● **Problem details**: Across all the records, filter for lines with the word "link" and copy them.

● **Material provided**:
-=-=-

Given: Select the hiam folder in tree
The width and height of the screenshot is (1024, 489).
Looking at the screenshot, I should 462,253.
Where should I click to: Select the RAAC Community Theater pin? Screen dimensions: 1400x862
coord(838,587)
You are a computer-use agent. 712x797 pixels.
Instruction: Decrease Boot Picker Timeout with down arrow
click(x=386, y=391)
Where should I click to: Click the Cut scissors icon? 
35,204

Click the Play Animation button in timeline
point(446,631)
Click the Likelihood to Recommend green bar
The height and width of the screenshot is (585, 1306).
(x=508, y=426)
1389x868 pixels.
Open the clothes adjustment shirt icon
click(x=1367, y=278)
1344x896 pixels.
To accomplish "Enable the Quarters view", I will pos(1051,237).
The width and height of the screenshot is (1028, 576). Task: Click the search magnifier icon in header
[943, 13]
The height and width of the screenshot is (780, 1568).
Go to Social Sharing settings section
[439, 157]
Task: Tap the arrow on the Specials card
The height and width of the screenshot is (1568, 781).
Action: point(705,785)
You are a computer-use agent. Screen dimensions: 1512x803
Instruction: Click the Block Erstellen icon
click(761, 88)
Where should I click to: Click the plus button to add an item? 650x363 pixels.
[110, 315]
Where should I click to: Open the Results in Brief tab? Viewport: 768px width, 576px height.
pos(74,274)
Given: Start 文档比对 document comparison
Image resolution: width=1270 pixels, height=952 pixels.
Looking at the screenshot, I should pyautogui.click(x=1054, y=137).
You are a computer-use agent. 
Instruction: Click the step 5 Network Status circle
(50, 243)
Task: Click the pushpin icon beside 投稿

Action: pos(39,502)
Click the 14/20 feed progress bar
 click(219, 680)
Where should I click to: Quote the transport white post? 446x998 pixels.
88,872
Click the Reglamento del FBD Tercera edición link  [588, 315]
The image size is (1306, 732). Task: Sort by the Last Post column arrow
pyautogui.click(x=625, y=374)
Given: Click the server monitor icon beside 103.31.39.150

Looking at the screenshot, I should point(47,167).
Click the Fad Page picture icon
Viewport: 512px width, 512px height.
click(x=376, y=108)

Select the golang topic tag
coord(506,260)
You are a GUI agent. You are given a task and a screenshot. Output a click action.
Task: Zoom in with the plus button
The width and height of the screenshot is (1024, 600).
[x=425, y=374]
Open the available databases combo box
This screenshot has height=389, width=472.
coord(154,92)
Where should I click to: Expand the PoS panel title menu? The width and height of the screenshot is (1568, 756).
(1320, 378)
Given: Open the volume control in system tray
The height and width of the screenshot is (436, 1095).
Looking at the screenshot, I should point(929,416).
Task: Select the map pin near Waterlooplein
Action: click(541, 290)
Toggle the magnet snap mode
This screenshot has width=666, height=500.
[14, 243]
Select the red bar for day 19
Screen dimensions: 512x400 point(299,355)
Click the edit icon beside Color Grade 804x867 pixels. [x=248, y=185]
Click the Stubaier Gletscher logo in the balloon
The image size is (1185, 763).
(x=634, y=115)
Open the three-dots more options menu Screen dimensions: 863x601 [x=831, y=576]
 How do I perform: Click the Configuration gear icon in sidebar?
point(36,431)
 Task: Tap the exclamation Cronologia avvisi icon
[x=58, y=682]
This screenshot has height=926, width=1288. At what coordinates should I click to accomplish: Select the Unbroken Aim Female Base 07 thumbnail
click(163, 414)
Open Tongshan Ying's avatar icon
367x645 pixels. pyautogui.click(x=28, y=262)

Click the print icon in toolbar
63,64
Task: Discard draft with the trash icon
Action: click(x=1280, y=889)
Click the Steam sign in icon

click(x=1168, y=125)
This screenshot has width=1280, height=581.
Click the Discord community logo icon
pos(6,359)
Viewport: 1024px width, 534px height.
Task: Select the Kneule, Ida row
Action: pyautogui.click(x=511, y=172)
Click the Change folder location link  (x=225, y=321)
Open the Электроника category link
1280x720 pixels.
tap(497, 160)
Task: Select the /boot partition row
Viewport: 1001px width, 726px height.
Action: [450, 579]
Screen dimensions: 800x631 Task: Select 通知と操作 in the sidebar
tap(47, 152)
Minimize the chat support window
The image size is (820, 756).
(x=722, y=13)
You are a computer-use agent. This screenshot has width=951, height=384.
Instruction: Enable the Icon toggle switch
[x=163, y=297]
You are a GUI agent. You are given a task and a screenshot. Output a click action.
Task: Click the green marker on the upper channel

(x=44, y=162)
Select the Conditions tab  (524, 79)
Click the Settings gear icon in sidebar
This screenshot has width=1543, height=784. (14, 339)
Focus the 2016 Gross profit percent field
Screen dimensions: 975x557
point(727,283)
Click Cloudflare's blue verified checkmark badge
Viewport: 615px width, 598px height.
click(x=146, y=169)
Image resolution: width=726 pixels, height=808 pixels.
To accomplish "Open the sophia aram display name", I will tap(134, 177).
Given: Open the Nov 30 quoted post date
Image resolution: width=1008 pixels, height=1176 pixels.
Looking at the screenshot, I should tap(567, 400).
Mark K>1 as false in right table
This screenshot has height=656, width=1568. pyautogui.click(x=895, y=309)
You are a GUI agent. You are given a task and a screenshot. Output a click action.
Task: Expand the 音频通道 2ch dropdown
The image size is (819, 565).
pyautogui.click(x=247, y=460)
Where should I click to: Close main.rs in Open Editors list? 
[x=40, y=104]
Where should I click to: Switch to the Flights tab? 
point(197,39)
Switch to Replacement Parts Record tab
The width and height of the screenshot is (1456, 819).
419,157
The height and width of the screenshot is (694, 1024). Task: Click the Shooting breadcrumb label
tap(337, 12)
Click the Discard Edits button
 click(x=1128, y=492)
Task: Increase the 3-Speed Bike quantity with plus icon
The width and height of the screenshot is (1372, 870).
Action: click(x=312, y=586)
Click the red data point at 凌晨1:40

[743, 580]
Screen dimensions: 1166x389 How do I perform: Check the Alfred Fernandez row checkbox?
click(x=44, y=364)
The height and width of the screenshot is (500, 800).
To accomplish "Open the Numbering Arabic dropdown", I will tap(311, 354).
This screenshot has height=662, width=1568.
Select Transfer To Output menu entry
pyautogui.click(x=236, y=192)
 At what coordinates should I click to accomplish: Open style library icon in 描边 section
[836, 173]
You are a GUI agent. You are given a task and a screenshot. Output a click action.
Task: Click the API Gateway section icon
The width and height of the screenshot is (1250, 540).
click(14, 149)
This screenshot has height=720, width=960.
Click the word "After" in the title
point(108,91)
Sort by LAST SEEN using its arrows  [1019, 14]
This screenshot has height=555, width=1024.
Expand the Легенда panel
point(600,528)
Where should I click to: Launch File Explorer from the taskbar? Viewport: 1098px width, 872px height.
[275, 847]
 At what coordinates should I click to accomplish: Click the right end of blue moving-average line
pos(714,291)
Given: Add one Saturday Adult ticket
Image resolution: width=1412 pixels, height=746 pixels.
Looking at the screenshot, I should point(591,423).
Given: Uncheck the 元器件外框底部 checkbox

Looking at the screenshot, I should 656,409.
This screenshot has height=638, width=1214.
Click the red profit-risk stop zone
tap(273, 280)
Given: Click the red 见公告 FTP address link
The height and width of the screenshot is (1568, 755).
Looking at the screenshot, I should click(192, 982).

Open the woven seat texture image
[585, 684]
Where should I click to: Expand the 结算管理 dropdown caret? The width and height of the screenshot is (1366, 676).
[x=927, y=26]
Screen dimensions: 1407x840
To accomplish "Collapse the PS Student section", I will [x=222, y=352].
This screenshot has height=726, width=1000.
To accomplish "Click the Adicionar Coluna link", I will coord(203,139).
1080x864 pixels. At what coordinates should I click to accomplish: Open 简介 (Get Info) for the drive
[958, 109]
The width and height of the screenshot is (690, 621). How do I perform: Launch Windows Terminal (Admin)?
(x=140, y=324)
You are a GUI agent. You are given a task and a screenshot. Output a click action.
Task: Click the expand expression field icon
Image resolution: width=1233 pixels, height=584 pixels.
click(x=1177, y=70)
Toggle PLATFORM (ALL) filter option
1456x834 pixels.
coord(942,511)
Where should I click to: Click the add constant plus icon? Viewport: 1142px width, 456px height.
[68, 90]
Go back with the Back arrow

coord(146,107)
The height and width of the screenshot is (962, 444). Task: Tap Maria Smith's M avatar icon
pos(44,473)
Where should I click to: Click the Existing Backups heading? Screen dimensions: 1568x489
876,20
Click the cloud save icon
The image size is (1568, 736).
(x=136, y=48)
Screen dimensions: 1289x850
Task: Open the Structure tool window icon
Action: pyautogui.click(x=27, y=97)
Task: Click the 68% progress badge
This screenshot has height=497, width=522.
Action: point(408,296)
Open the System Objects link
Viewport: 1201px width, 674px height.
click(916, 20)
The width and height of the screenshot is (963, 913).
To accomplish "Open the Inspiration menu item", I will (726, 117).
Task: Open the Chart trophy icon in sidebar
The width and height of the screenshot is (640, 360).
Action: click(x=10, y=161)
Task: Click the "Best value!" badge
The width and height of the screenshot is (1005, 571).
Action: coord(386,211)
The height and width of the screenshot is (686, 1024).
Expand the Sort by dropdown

-=-=-

● **Answer for the task**:
Click the Reglamento del FBD Tercera edición link  [588, 315]
Click the Change folder location link  (x=225, y=321)
Open the Электроника category link
Given: Click the red 见公告 FTP address link
To accomplish "Click the Adicionar Coluna link", I will coord(203,139).
Open the System Objects link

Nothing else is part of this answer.